Его хорошенечко прокляли, вот Тебе — все!..

При мне колдун плюнул ему в лицо 613 раз, я считала.

Потом — неловко сказать — помочился на него, посыпал порошком из пепла кастрированного кота — и ушел.

Да, чуть не забыла сказать: уходя, он обнял меня за плечо и тихо предупредил:

Теперь берегись ты!

Я тогда не задумалась, было не до того.

Но скоро я, скоро же я поняла, о чем говорил колдун…
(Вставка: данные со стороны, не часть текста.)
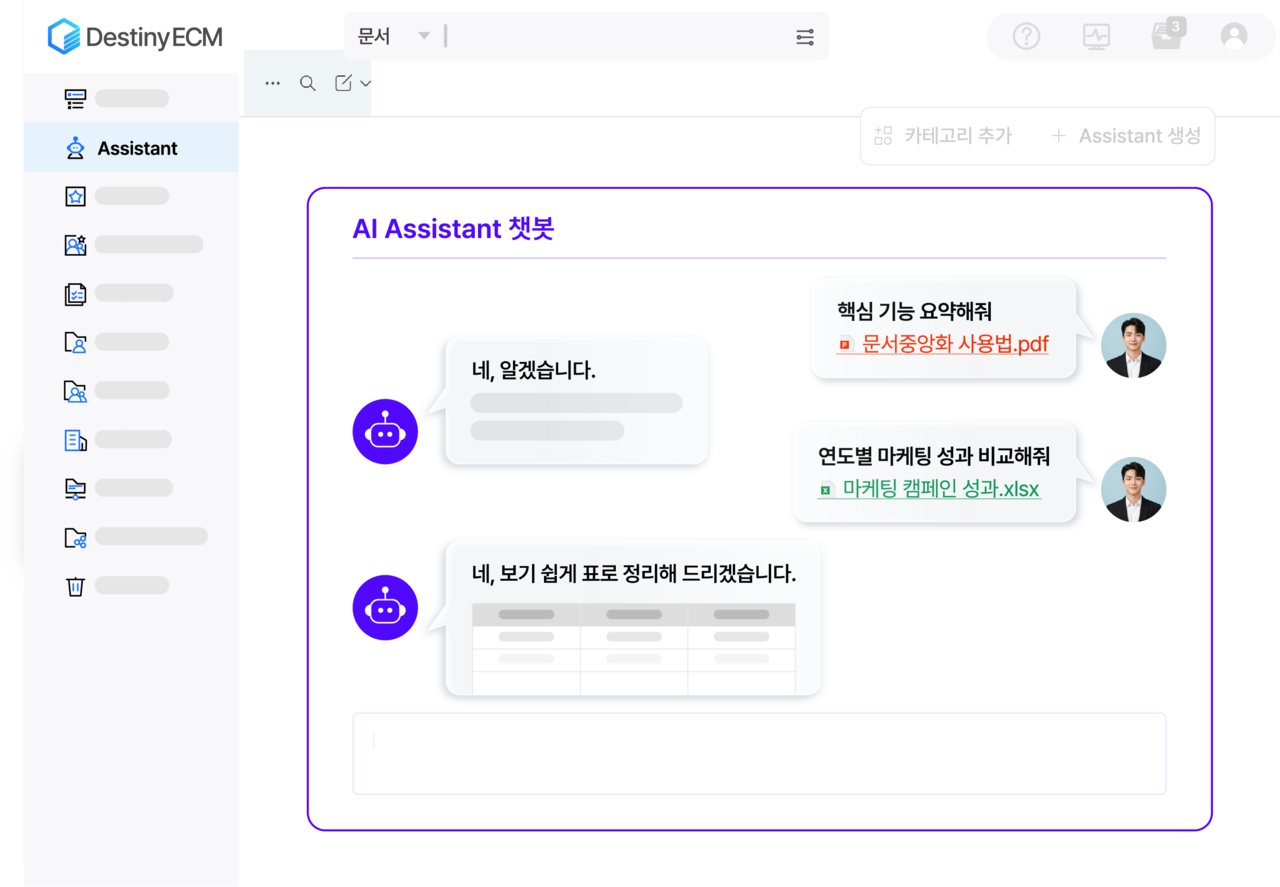The image size is (1280, 887).
Task: Click the purple AI chatbot robot avatar
Action: [385, 431]
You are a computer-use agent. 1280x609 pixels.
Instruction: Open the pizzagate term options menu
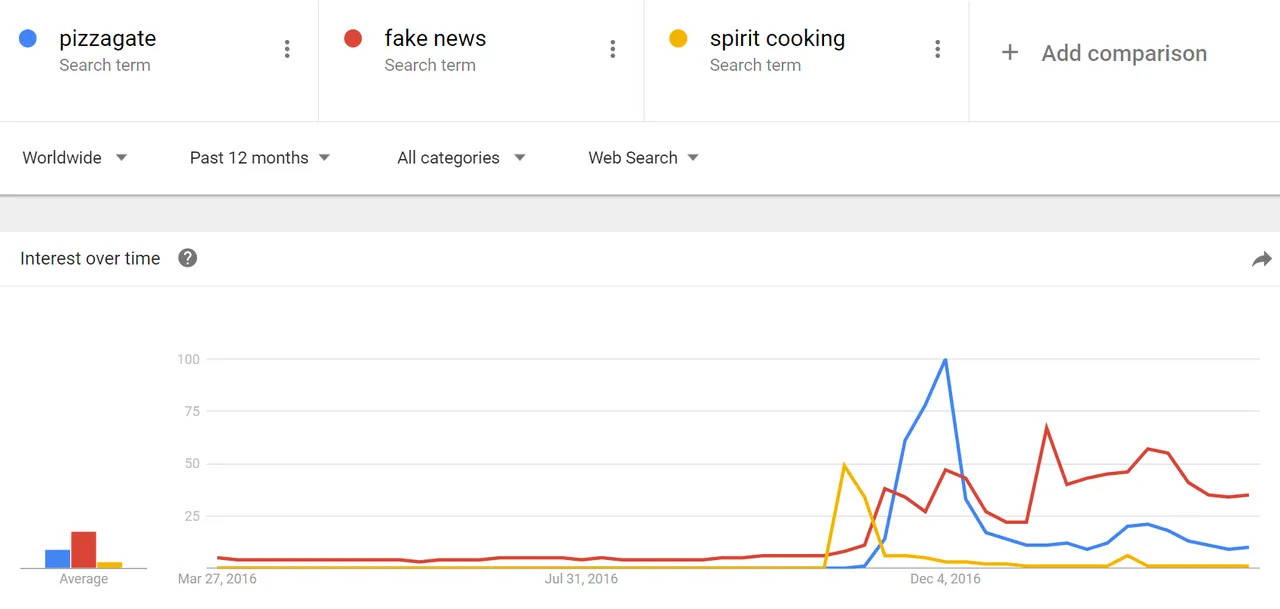pyautogui.click(x=287, y=49)
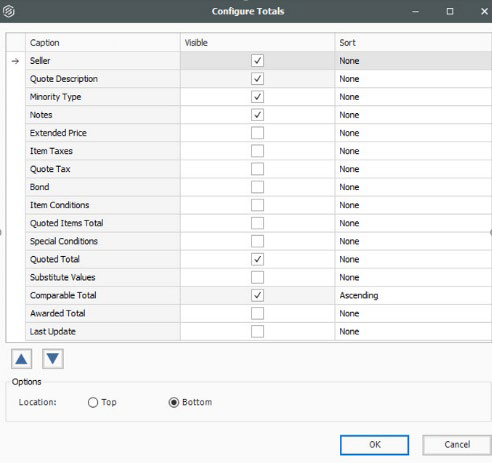The height and width of the screenshot is (463, 492).
Task: Show the Item Taxes column checkbox
Action: click(x=257, y=151)
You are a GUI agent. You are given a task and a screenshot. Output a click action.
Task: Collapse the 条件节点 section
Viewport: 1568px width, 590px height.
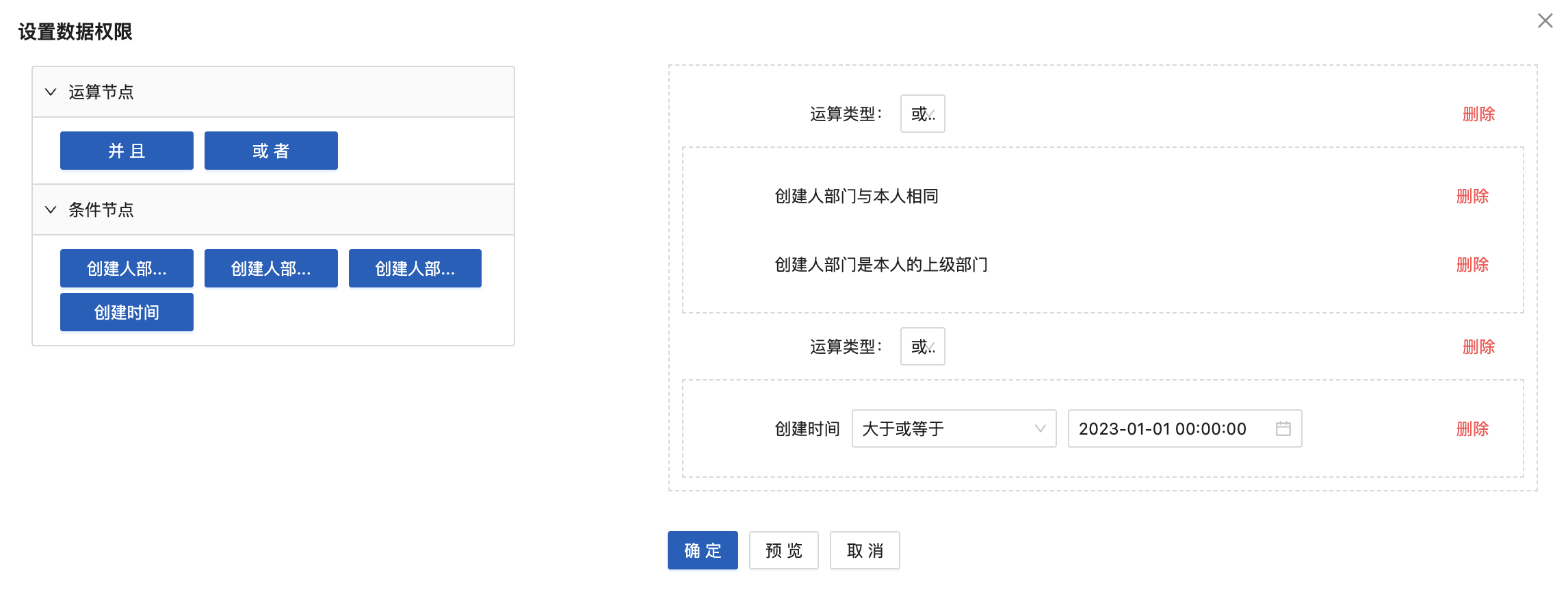pos(51,209)
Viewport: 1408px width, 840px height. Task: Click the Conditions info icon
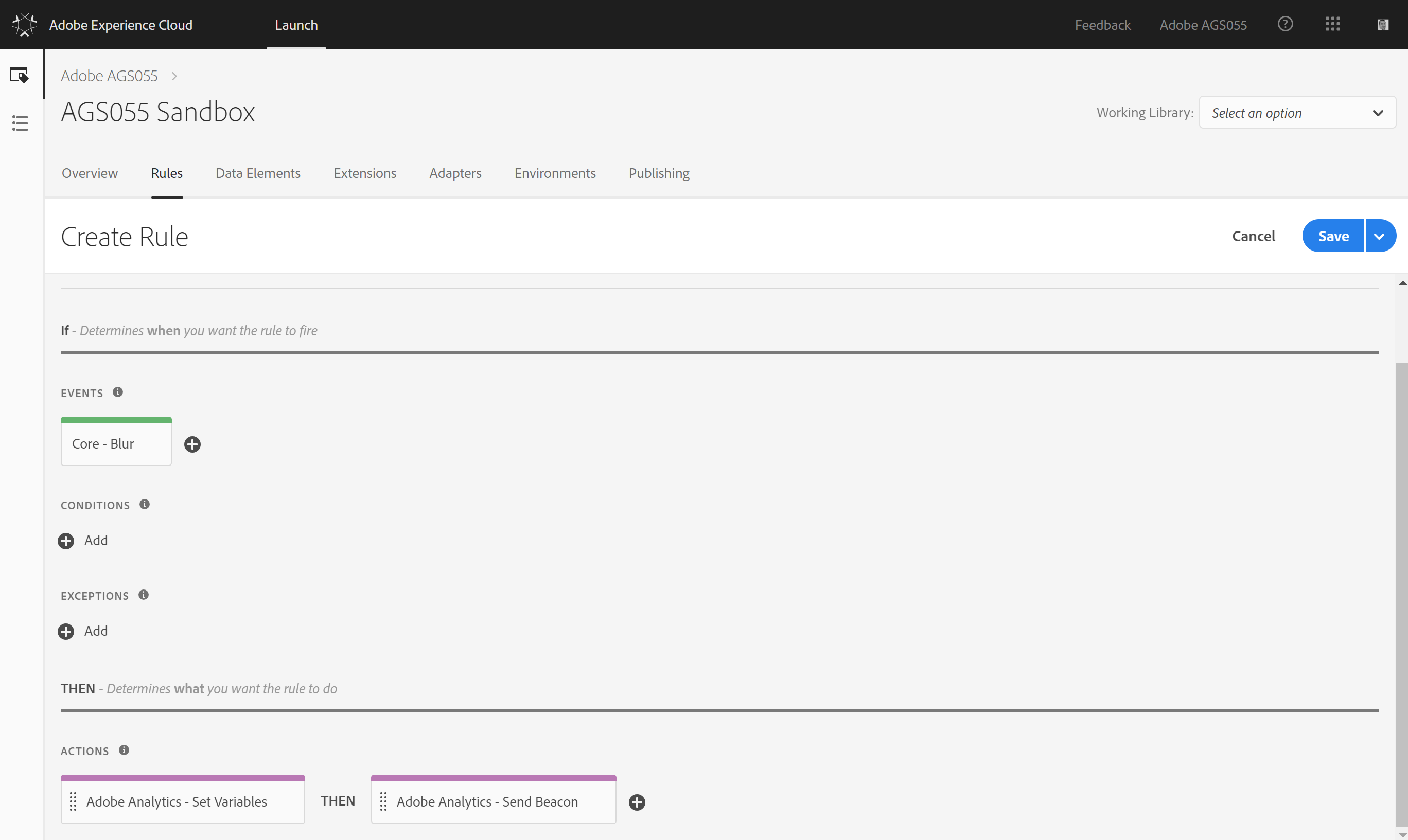coord(145,504)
Вот-вот: только он, только пошел на поправку, я еще на „Пежо“ долги возвращаю — а он ко мне в дом привел… женщину!..

То есть, в мой дом, негодяй…

Негодяй, ко мне в дом…

Горько плачет.



На фирме — на фирме по связям такого не поняли, даже сказали: ну, чмо!

Бывалые люди — такого не видели!..

Да, да, меня обижали, и много.

Обидно бывало, до самого сердца…

Но я никому — веришь, Господи? — я ни одному человеку плохого не пожелала.

Потому что я, Господи, я — потому что…

Но тут меня оскорбили — Ты понимаешь?

Тут меня так обидели — жить не могла…

И я его прокляла.

Я его прокляла — он опять помирает…

Спаси его, Господи, Боже, спаси!..

Я люблю его, Боже, спаси его, Боже, люблю я, спаси!..

Маргинал

У молельного камня появляется Мужчина. Без ноги, без руки, без уха, без глаза, без верхней губы. Садится, молчит. Наконец, разверстает уста. И речь у него странная…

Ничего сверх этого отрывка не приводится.